# RooStats expected limit

Hi there,

I hope, someone more experienced than myself knows an answer to this. I couldn’t find anything helpful in the tutorials so far.

I am currently setting limits with unfolded data compared to MC truth level. This means, that all my systematic variations are applied to the observables and they also have a certain non-Poissonian statistical uncertainty. The parameter of interest on the other hand scales the expected distribution. Thus, both observed and expected values are non-constant.

Unfortunately, the procedure of calculating the expected limit seems to require one of the parameters in a given PDF to be constant, at least for the AsymptoticCalculator. If that is not the case, the process fails with “AsymptoticCalculator::SetObsExpected( … ) : Has two non-const arguments” as defined in

https://root.cern.ch/doc/master/AsymptoticCalculator_8cxx_source.html#l00952

Do I somehow have to treat my unfolded data as constant, although it is affected by systematics and has some statistical uncertainty?

Falk

Okay, I solved this problem now, by moving my systematic variations onto the number of expected events. As long as I am using a Gaussian, this is no problem.

However, for a Gaussian the same error occurs, if both the number of expected events and sigma are non-constant. How are you supposed to use a Gaussian, if both the number of expected events and sigma depend on the signal strength as it should usually be the case?

Cheers,
Falk

Hi,

I don’t understand what you mean of having systematic variations in the observables.
The problem you are having with the AsymptoticCalculator is that it is defined to work for certain types of PDF for computing the Asimov data set. These applies for models where the systematics is expressed as a Gaussian, a Poisson or a Log-normal constraint functions. For these constraints it is clear there should be only one non-const parameter. For example in a Gaussian the sigma expressing the constraint should be fixed otherwise we cannot generate the corresponding Asimov data set.
Usually this is the case.

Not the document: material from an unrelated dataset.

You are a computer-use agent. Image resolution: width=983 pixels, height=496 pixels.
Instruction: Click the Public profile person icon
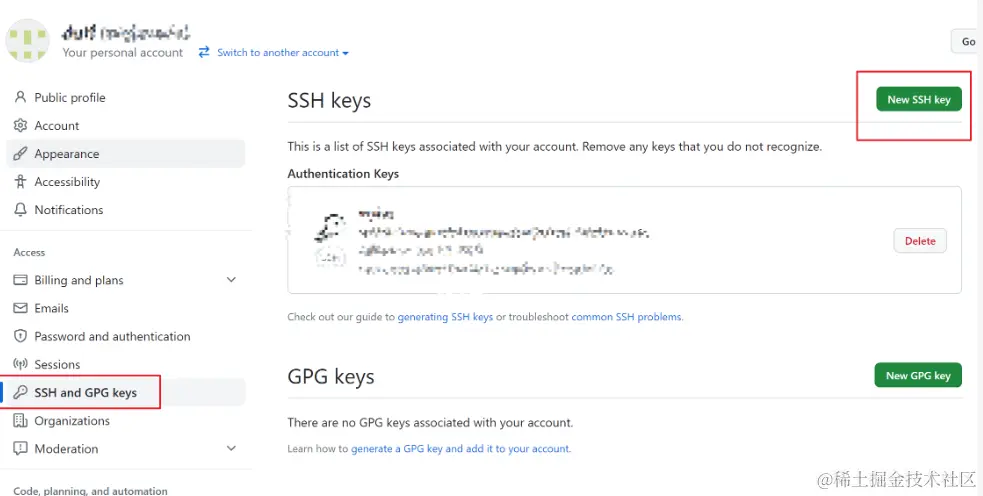click(20, 98)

For you if it is not, can you please attach maybe your model, so I can understand it better

Best Regards

Lorenzo

Hi Lorenzo,

Let me upload my workspace (name “w”) here:
workspace_mH=500.root (36.4 KB)

It contains observations in several bins (here called bin1 to bin6) which have been unfolded and are now compared to MC truth. This means the experimental systematics (all called NUI_… in my workspace) are on my data, not on my expected events. Fortunately I am using Gaussians for p(obs|exp(µ)), so it does not matter if I put them on the obs or mean side. A Poissonian would not represent my likelihood, since obs was corrected for efficiencies and bin migrations in the unfolding, so I am using a Gaussian. But the total sigma is dependent on both my observed statistical uncertainty and my MC statistical uncertainty. And if I want to add them, it depends on my parameter of interest. In most cases I have large MC statistics, so the uncertainty is negligible, but I do not see how to proceed, if that is not the case.

I hope, this is somehow understandable.

Cheers,
Falk

Hi,

Still it is not clear to me the statement that the systematics is on the data. You have some observables, x that can be modelled with a given pdf . It is clear in case of unfolding you cannot model this with a Poisson, but you need a Gaussian or something else. Actually I think it is more complicated because due to the unfolding procedures every bin is correlated, so you would need a multi-variate Gaussian.

However, neglecting the correlation you should be able to model a bin like

Gaussian( nobs | nexp( mu, b1,…bn) , sigma ( mu, b1,…bn) ) * Gaus(b1) *… * Gaus(bn)

where mu is the parameter of interest, b1,…bn are the systematics. Each Gaussian constraint term must have only a single non-const parameter (the systematics) and a fixed sigma and a global observable (which must be set as constant in the workspace).

Lorenzo

Hi Lorenzo,

thanks again for your time. You are right, ideally I would use a multi-variate Gaussian, but since their evaluation seemed very slow, I neglect my (small) correlations. What I meant with systematics on the observed number of events, was that all my nuisance parameters influence the unfolded result nobs and not the expected number of events, so initially it looks like this:

Gaussian( nobs( b1, …bn ) | nexp( mu ) , sigma ( mu, b1,…bn ) ) * Gaus(b1) *… * Gaus(bn)

But as you can easily shift the addition of the variations from the observed to the expected side in a Gaussian, it can also be written like this

Gaussian( nobs | nexp( mu, b1, … bn ) , sigma ( mu, b1,…bn ) ) * Gaus(b1) *… * Gaus(bn)

My original problem was, that now both nexp and sigma depend on mu in the first Gaussian. Isn’t this, what makes the Asymptotic calculator crash, since two parameters are non-constant?

Cheers,
Falk

I will check this in a simple model. It could be that the calculator cannot generate Asimov data set in this case.

Cheers

Lorenzo

This topic was automatically closed 14 days after the last reply. New replies are no longer allowed.